I’ve recently gone down a rabbit hole with a concept called Blind Signing, and like every new thing I learn, it’s too elegant not to share.

At a technical level, it’s a tool for generating anonymous tokens for authentication. But the real magic is how it creates trust while keeping secrets (the secret here being your identity).

The Layman’s Explanation (Chaum’s analogy)

Say you want to participate anonymously in an election and you have a trusted authority i.e an election officer that actually officiates and authorizes a vote. Here is the problem: You need the officer to validate your ballot so it counts, but if you show them who you voted for, it’s no longer anonymous. If you don’t show them, how do they know you are authorized to vote?

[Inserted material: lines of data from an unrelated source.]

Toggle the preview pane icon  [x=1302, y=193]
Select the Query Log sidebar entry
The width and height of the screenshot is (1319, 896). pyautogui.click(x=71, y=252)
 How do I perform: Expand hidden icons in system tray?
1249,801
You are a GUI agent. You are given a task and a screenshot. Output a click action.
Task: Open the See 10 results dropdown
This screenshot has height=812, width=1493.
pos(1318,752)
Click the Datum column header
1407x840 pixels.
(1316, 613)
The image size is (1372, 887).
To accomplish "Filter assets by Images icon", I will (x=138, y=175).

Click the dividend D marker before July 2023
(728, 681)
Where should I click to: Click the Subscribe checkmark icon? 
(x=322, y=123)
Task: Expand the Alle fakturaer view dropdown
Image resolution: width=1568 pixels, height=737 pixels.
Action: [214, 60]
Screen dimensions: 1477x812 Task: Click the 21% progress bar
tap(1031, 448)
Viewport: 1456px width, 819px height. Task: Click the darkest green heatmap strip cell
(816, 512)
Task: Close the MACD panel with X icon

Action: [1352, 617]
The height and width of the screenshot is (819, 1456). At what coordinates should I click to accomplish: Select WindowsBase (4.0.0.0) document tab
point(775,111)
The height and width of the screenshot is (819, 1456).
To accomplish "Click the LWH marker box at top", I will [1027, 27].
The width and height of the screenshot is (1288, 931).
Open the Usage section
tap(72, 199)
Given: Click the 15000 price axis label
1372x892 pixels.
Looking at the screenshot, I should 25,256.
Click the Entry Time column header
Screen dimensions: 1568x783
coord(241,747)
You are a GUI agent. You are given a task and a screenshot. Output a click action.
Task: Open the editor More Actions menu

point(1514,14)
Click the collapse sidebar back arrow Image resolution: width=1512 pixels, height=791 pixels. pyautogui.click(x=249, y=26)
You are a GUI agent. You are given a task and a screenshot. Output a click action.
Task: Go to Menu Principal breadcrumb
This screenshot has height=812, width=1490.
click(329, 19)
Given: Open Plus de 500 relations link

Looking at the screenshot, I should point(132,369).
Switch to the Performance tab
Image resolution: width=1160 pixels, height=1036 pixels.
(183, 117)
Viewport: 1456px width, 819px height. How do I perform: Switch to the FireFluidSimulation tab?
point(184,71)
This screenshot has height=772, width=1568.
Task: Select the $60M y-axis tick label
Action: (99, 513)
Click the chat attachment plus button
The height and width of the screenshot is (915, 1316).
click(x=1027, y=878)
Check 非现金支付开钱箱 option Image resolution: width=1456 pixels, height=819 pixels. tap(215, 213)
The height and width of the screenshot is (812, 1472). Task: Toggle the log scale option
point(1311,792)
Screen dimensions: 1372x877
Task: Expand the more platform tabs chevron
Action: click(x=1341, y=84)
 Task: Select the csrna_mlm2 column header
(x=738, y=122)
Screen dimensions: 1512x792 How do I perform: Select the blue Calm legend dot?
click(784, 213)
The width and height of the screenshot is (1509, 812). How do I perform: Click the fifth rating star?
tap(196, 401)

You are determined to vote as a good citizen, so you go ahead and write your vote on a slip of paper. This paper needs to be officially signed by a trusted election official so before handing your paper slip to the officer, you put that slip inside an envelope lined with carbon paper inside.

“Carbon paper is a thin, ink-coated sheet that uses the pressure of a pen to transfer writing onto the page beneath it.”

You seal this envelope and hand it to the officer. The officer checks your ID to ensure you are allowed to vote and then they sign the outside of the envelope. Because of the carbon paper, their signature is transferred through the envelope directly onto your voting slip inside. You can now take the slip out and cast your vote. The tally counters will know it’s legitimate because it has the officer’s signature, but the officer has no idea who you voted for.

How it works digitally

In the digital world, we replace the envelope with a “blinding factor” (e.g a random number or nonce). Here is the flow:

YOU (The Voter)                        SERVER (The Official)
    ===============                        =====================

+----------------+
| Your Data (D)  |
+----------------+
       |
       | (1) BLIND:
       | Multiply by Random Number (R)
       v
+----------------+
|  Blinded Data  |
|    (D * R)     |
+----------------+
       |
       +------------ SEND ------------> +----------------+
                                        |  Blinded Data  |
                                        +----------------+
                                                |
                                                | (2) SIGN:
                                                | Apply Private Key
                                                v
                                        +----------------+
        <---------- RETURN ------------ | Signed Blinded |
        |                               |     Data       |
        |                               +----------------+
        v
+----------------+
| Signed Blinded |
|     Data       |
+----------------+
       |
       | (3) UNBLIND:
       | Divide by Random Number (R)
       v
+==================+
| SIGNED DATA (D)! |  <-- Final Result: Only you see this.
+==================+      The server never saw 'D'.
  1. Blind: You take your data (the vote) and multiply it by this random number to “blind” it.

  2. Sign: You send this jumbled mess to the server. The server signs it and sends it back.

  3. Unblind: You use math to remove the random number.

The result? You are left with your original data signed by the server, but the server has no idea what it just signed. It’s the perfect way to prove you have permission to do something without revealing who you are.